Ease of implementation and integration with IT. A key advantage of RPA technology is speed and ease of integration. In contrast to traditional IT automation systems that can take 6 to 12 months to implement, RPA solutions can often be deployed in 3 to 4 months. Moreover, since they reside on the application layer of IT systems, RPA tools – while requiring some level of IT support and integration – involve minimal disruption to IT infrastructure and have a negligible impact on IT resources. As such, CIOs would be well-advised to embrace RPA and partner with business advocates early and often in an automation initiative. This can benefit the business by easing the integration process. IT, meanwhile, can apply RPA tools to optimize its internal resources, and ensure that business units don’t circumvent IT when deploying RPA solutions.

A job changer for retail data processors. In addition to reducing the head count of human data entry specialists or processors, RPA dramatically changes the job description for the staffers who remain. Human processors can spend their time more strategically, addressing unusual cases that don’t follow prescribed rules – such as, for example, a distributor’s shipment that substantially exceeds historical volumes. This situation would require industry experience and knowledge and a review of the retailer’s policies and guidelines against the distributor’s recent gross shipment reports to determine if an error occurred.

An alternative to offshoring. Many retailers have turned to offshoring to reduce costs and improve the efficiency of back-office processes.
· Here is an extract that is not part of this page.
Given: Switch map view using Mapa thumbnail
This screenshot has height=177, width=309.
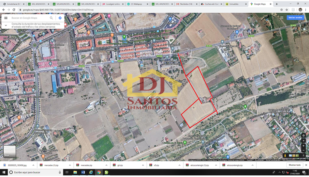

By undermining the fundamental competitive differentiator of labor arbitrage, RPA makes geographic location and low labor costs less relevant as sourcing strategy criteria, and expands the range of options available to retailers.
Since today’s retailers are constantly challenged by changing customer preferences, encroaching competition and empowered consumers who want greater user experiences in-store and online, the last thing they want to worry about is integrating and optimizing back-office processes. By automating time-consuming repetitive processes and providing more accurate and faster financial reporting and improved analytics, RPA offers a strategically “disruptive” technology solution that requires a minimal level of operational disruption.